INSTRUCTIONS TO FOLLOW: Please copy the records from the start up to and including the line with "Type: (112, 264)", requests included, and multiply every coordinate in the answers by 0.7, rounding to whole numbers with halves going up. Leave the numbers in the requests unchanged, give only these lines, and omit the pictures.

DATA LINES:
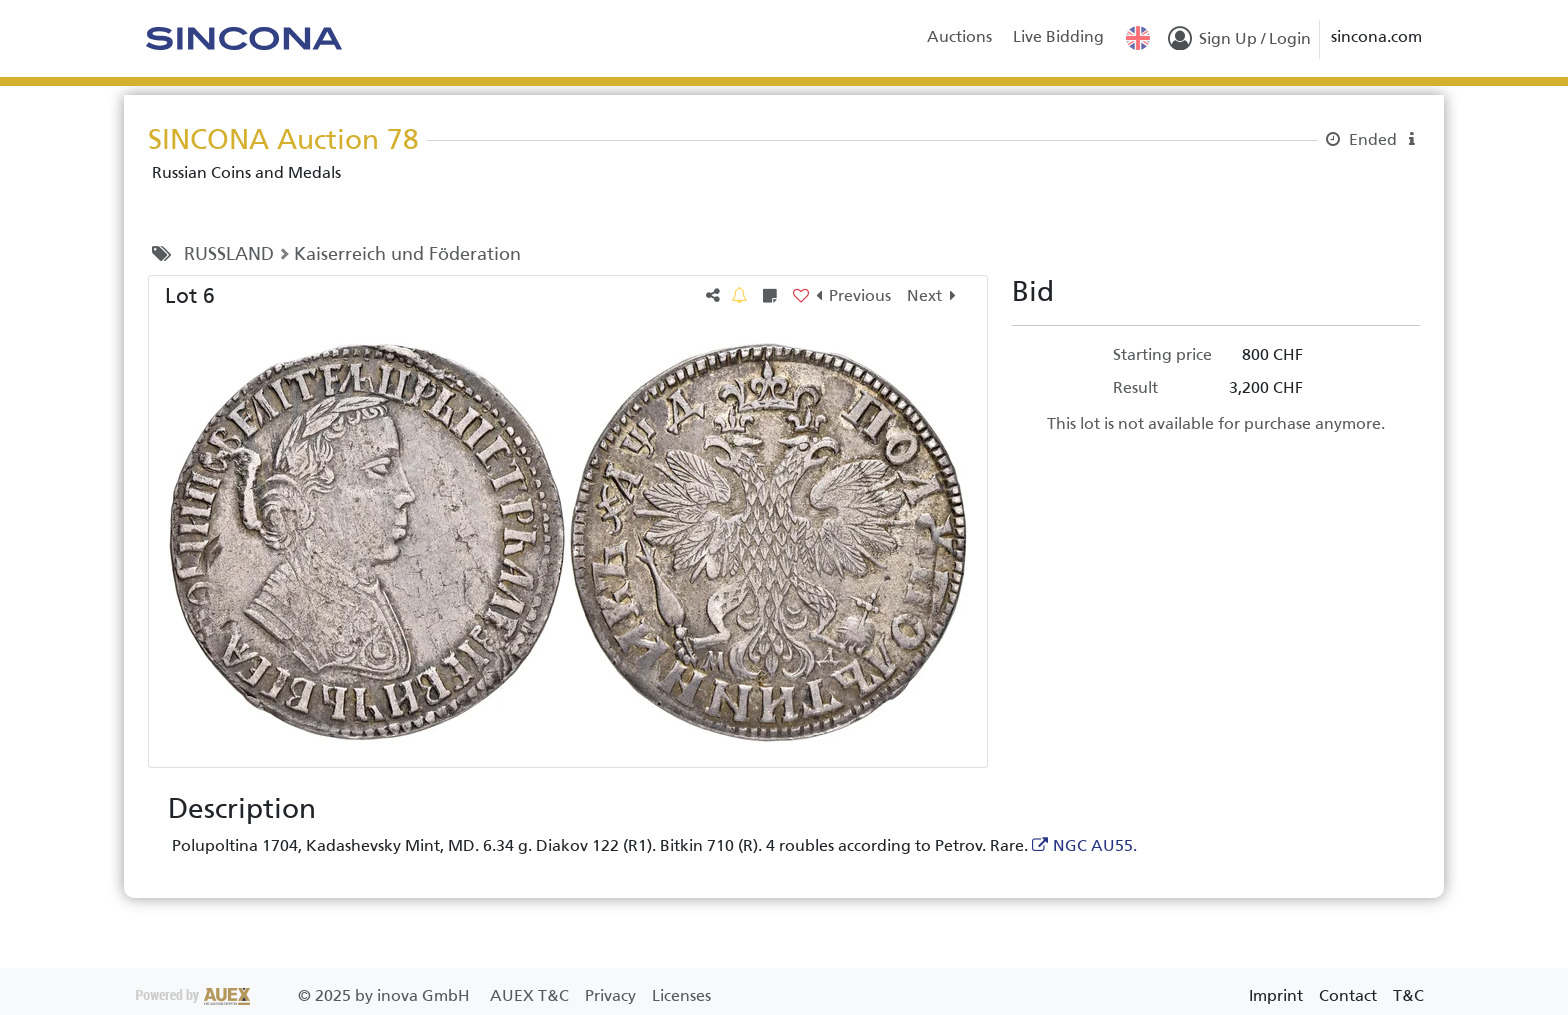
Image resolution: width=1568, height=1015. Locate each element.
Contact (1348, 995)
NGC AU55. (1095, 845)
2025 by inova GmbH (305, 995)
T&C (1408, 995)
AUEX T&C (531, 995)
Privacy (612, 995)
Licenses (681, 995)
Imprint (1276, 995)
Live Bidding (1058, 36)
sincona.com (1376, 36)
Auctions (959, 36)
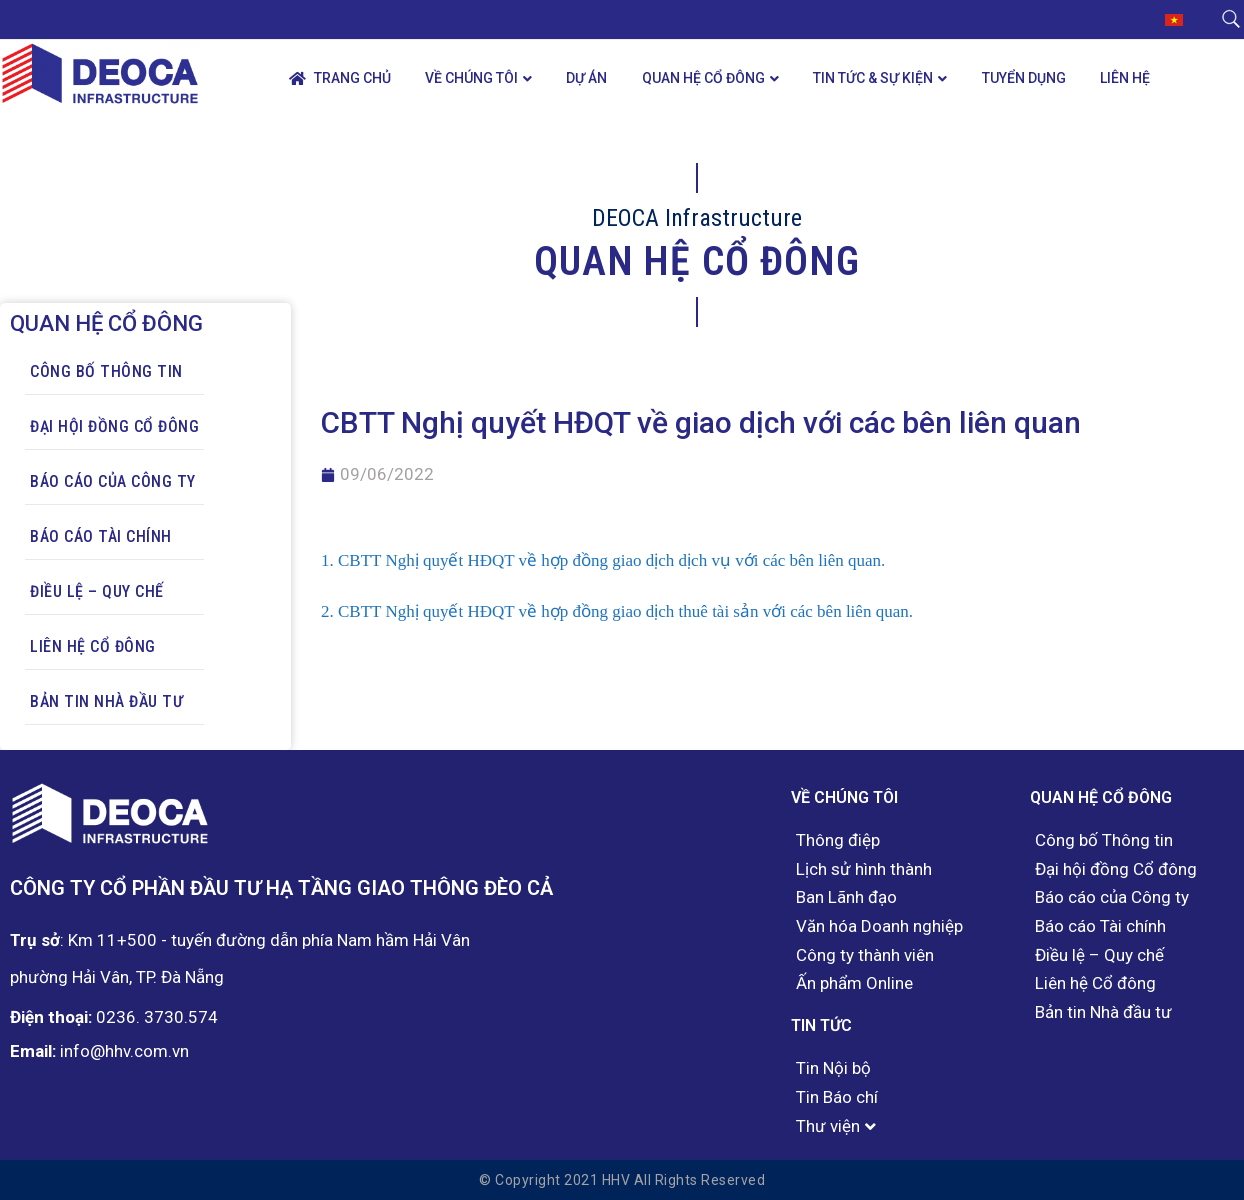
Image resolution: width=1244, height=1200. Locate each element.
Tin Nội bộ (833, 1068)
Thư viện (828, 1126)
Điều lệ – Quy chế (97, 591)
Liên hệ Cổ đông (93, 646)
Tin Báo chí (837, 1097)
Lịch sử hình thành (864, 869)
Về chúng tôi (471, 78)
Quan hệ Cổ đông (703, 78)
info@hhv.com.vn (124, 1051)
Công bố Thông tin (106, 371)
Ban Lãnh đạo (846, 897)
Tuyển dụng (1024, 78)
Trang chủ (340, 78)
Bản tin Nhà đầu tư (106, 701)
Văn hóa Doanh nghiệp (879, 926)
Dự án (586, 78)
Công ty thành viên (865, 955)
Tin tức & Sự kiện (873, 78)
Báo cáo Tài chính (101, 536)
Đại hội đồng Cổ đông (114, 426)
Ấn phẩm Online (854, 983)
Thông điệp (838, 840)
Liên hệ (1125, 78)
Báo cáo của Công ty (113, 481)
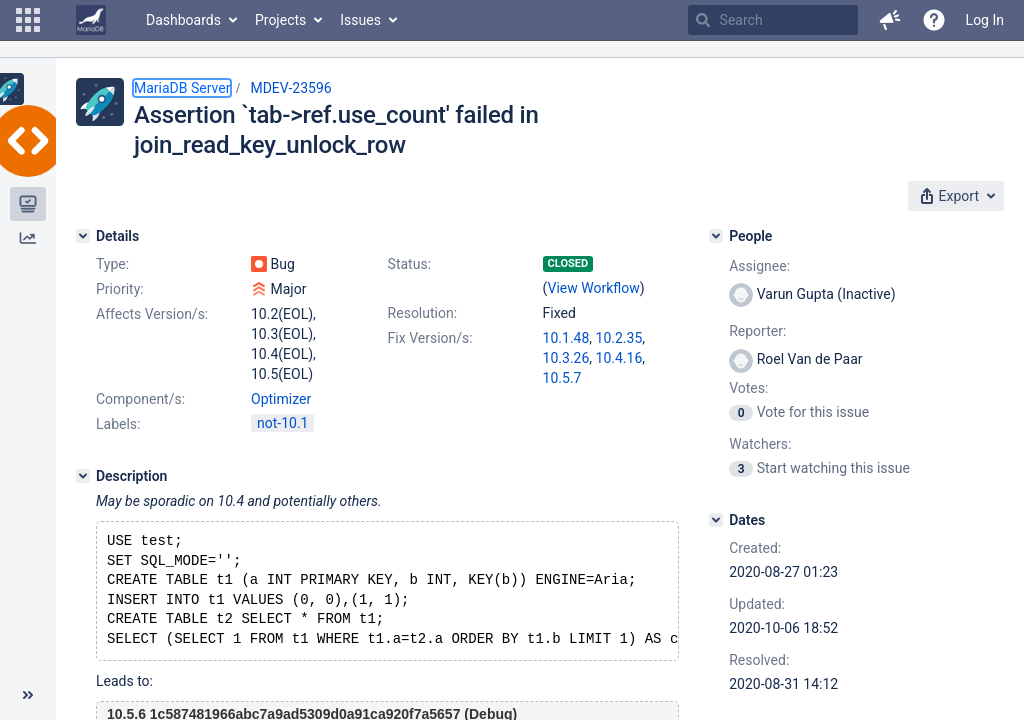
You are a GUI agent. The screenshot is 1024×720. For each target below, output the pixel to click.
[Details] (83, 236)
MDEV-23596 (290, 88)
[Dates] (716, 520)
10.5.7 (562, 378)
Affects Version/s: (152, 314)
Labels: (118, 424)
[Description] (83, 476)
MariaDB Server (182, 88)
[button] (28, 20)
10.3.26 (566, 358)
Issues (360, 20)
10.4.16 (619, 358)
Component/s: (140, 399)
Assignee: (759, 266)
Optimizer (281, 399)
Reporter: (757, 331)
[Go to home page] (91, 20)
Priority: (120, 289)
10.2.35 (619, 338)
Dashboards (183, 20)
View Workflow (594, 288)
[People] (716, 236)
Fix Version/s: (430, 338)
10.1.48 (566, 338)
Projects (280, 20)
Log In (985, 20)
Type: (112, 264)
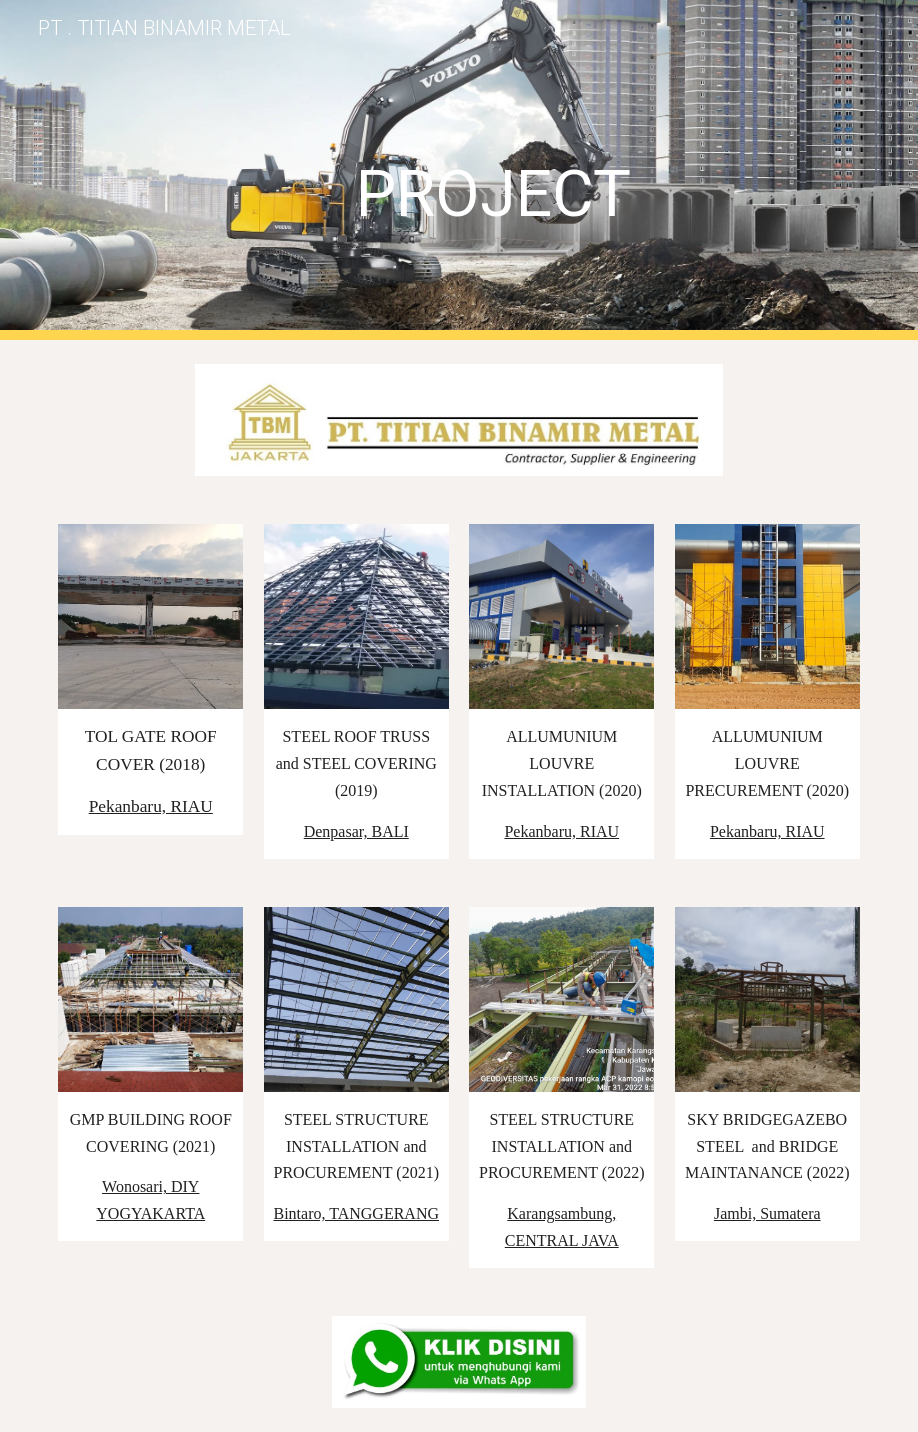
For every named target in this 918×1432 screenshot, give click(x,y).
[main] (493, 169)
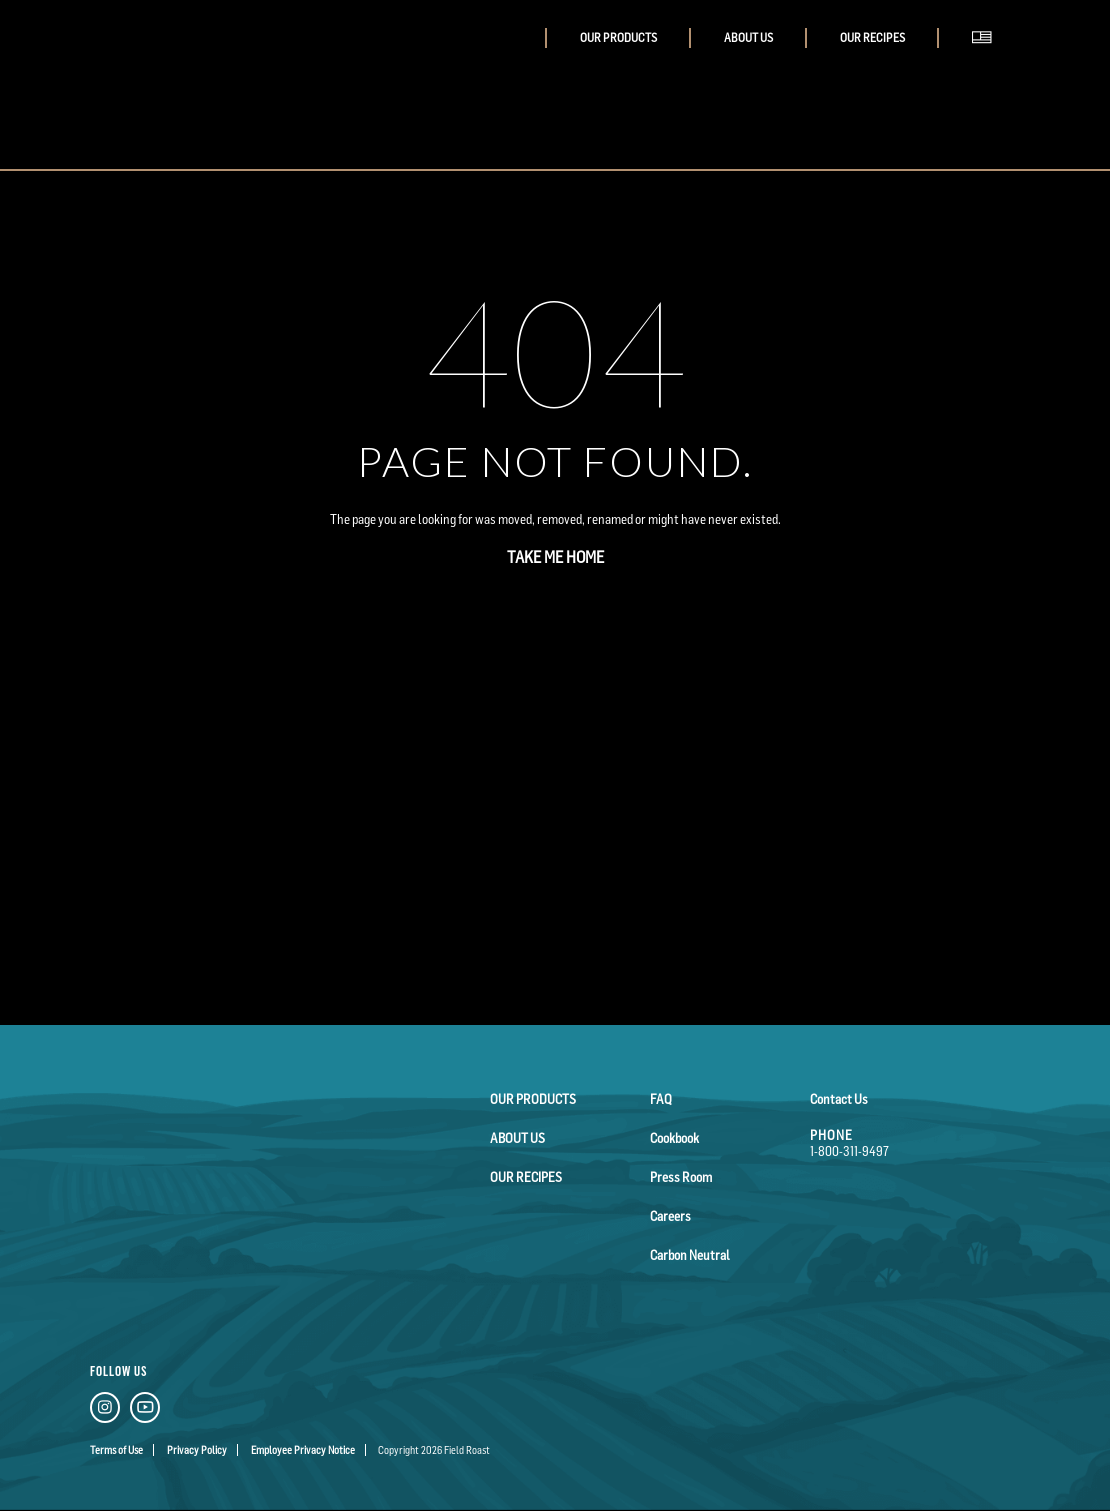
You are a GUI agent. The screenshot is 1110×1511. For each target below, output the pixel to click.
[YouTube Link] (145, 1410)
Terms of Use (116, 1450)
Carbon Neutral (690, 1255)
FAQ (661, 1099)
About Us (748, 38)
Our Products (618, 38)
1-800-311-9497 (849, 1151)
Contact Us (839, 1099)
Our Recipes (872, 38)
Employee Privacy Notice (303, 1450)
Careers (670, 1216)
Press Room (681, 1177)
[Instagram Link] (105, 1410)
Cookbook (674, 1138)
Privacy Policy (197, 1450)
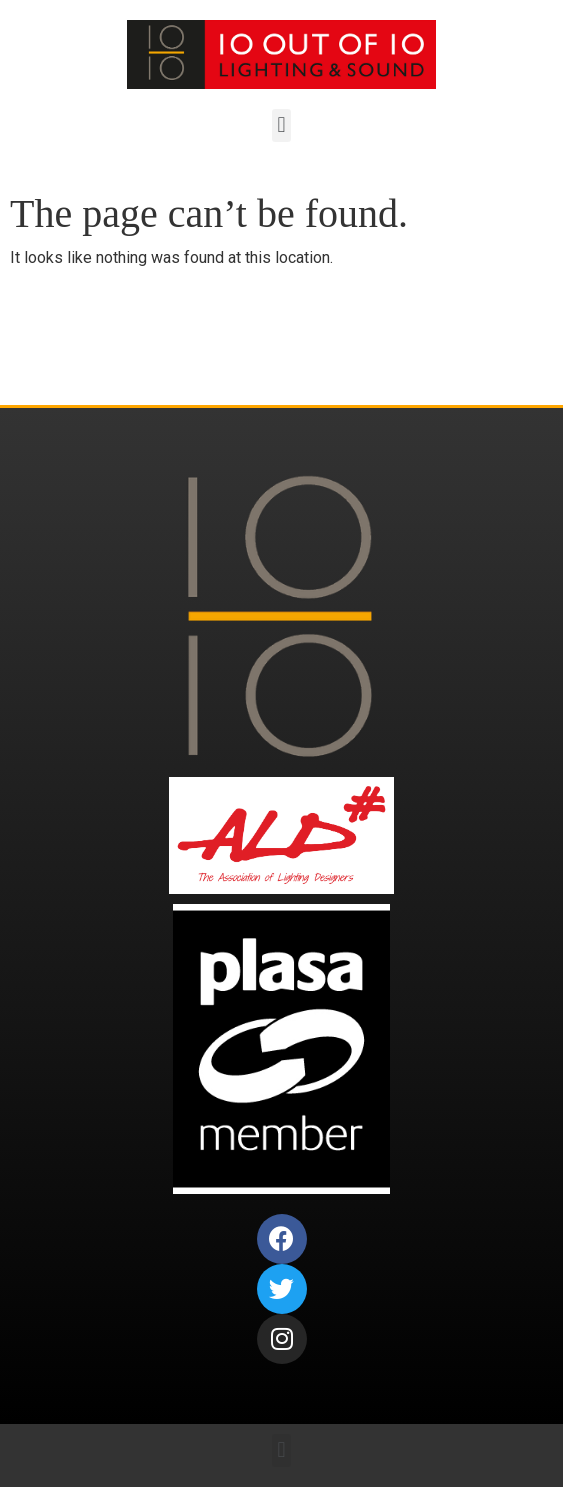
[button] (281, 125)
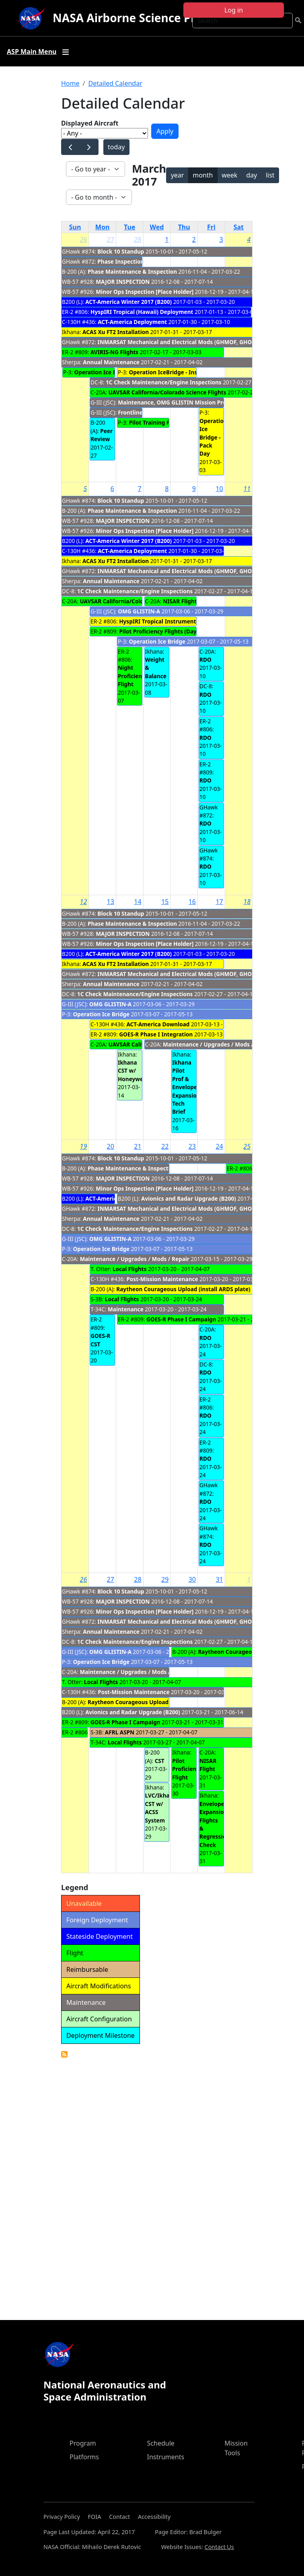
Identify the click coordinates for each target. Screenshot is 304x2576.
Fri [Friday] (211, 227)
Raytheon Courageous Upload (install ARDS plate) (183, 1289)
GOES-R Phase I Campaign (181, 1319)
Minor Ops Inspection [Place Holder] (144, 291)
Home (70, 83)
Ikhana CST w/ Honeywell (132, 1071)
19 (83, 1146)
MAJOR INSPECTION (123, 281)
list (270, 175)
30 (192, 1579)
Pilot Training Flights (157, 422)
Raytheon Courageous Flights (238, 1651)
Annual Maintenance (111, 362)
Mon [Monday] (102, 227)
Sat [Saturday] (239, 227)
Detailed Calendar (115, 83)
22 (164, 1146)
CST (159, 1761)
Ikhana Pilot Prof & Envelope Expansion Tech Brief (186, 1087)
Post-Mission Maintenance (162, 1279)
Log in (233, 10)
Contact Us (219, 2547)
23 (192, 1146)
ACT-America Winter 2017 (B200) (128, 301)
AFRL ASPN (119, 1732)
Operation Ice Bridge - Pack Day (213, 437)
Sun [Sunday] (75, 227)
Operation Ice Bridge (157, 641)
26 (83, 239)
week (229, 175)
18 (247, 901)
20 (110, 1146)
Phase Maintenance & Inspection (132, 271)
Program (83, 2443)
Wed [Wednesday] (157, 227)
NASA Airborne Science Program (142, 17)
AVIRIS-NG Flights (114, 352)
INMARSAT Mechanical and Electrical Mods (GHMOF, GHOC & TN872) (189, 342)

WORKED SOLUTION:
Image resolution: width=1568, height=1015. Locate each element.
Contact (944, 697)
NGC AU55. (767, 592)
2025 by inova GmbH (214, 697)
T&C (986, 697)
AUEX T&C (372, 697)
Privacy (428, 697)
Licenses (477, 697)
Imprint (893, 697)
Live Bidding (741, 25)
sincona.com (963, 25)
Auctions (671, 25)
Image resolution: width=1244, height=1200. Locate each element.
Tin Nội bộ (583, 748)
Thư viện (580, 788)
Điều lệ – Quy chế (68, 414)
Liên hệ Cổ đông (65, 452)
Tin Báo chí (586, 768)
Lịch sử hình thành (605, 608)
Về chúng tôi (330, 55)
Quan hệ Cổ đông (492, 55)
info@hhv.com.vn (87, 736)
Công bố Thông tin (74, 260)
Ban Lãnh đạo (592, 628)
Tuyển dụng (717, 55)
Trang chủ (238, 55)
Bản tin Nhà đầu tư (74, 491)
Văn hóa Doanh nghiệp (615, 648)
Dự án (410, 55)
Công ty thành viên (606, 669)
Tin tức & Sự kiện (611, 55)
Báo cáo Tài chính (71, 375)
Đại hội đồng Cổ đông (80, 298)
Ấn phẩm Online (598, 688)
Thông điệp (587, 588)
Liên hệ (788, 55)
Báo cáo của Công ty (79, 337)
You are a GUI agent. The screenshot is 1024×720. For each target below, output the pixel to click.
[Details] (58, 165)
MDEV-23596 (203, 62)
[Dates] (501, 364)
10.5.7 (393, 265)
Affects Version/s: (106, 220)
Labels: (83, 297)
[Description] (58, 333)
MariaDB Server (127, 62)
[button] (20, 14)
10.3.26 (396, 251)
Issues (252, 14)
10.4.16 (433, 251)
Component/s: (98, 279)
Assignee: (531, 186)
Optimizer (197, 279)
Reporter: (530, 232)
[Go to home page] (64, 14)
Priority: (84, 202)
10.2.35 (433, 237)
Dashboards (128, 14)
View Workflow (416, 202)
[People] (501, 165)
Fix Version/s: (301, 237)
10.1.48 (396, 237)
Projects (196, 14)
Log In (690, 14)
Type: (78, 185)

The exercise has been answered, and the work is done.